- [WHAT THE TASK REQUIRES]:
Quote each of the records below word for word, repeating every line in full.

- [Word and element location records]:

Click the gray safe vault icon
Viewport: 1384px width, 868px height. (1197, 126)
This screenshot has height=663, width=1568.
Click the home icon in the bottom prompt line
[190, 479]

- [TASK SOLUTION]:
Click the gray safe vault icon
Viewport: 1384px width, 868px height. (1197, 126)
This screenshot has height=663, width=1568.
Click the home icon in the bottom prompt line
[190, 479]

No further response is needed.